→ Given entries:
──────────────────────────────
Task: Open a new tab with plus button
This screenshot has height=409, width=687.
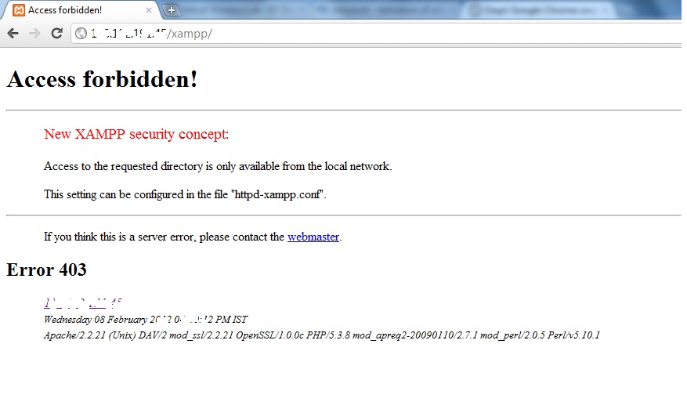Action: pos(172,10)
──────────────────────────────
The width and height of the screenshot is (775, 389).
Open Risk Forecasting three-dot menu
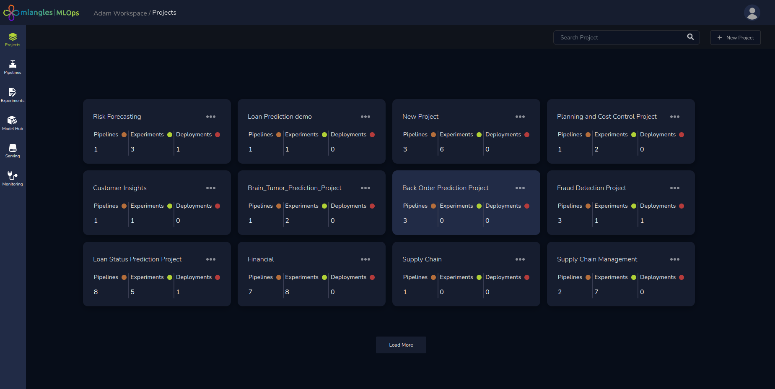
──────────────────────────────
→ Task description:
Replace "three-dot" with "kebab" in the records from the line with "The width and" up to and including the line with "Open Risk Forecasting three-dot menu". Return only those lines and leave everything else in them unchanged.

→ Answer:
The width and height of the screenshot is (775, 389).
Open Risk Forecasting kebab menu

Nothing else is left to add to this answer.